Task prompt: Please retype the listing below exactly as it stands, skipping any pictures.

------------------------------

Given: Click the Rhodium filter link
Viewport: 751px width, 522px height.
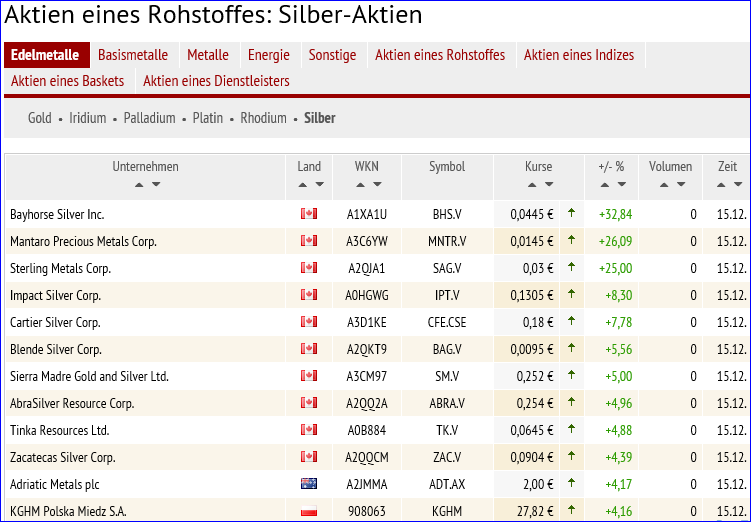Looking at the screenshot, I should 263,118.
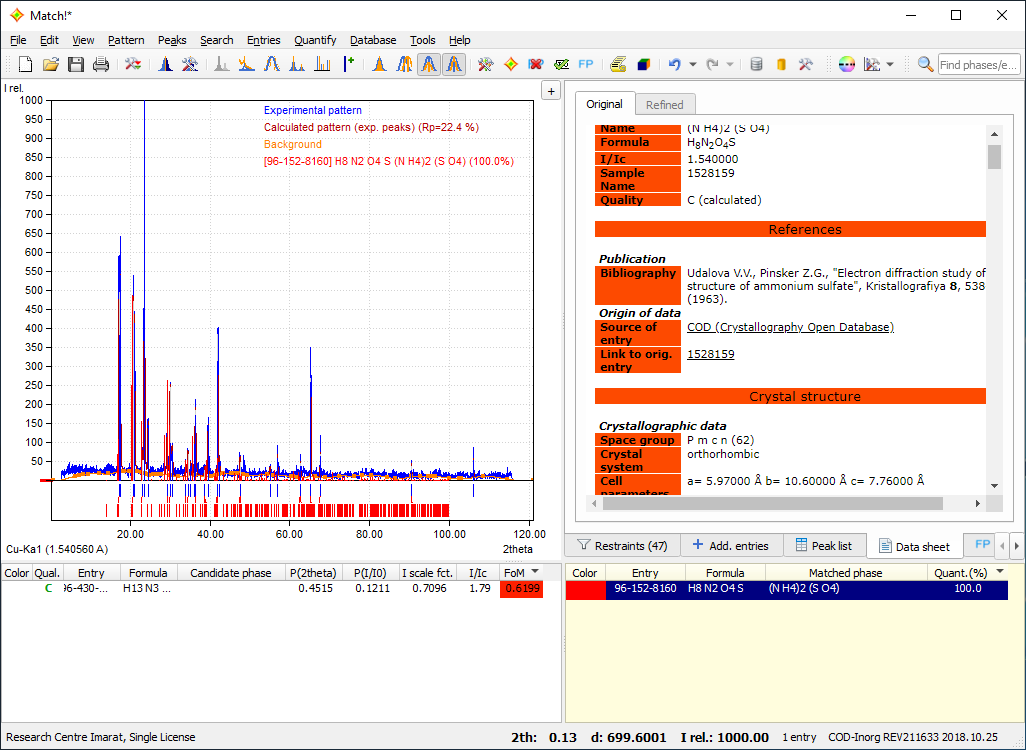Follow the 1528159 original entry link

coord(710,354)
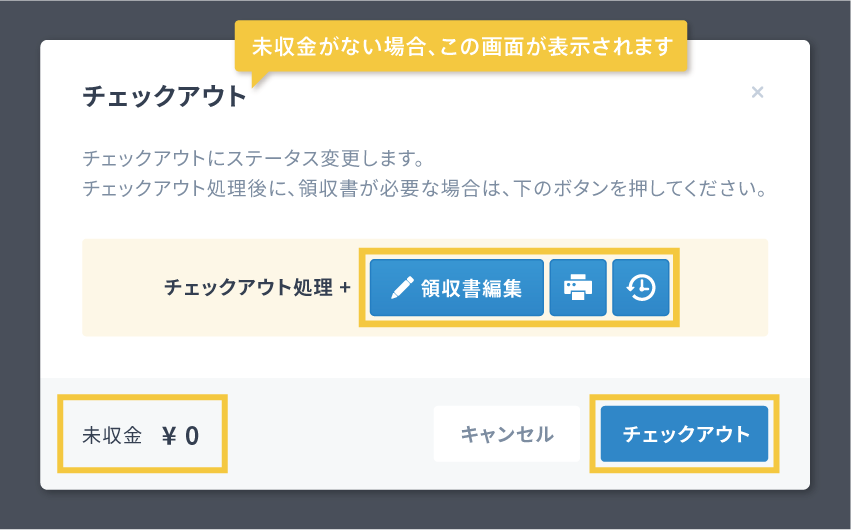Click the ¥0 unpaid amount value
The width and height of the screenshot is (851, 530).
tap(180, 435)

------------------------------

Worked solution:
Given: Click the Rhodium filter link
Viewport: 751px width, 522px height.
Looking at the screenshot, I should 263,118.
Follow the 1528159 original entry link

coord(710,354)
Click the ¥0 unpaid amount value
The width and height of the screenshot is (851, 530).
tap(180, 435)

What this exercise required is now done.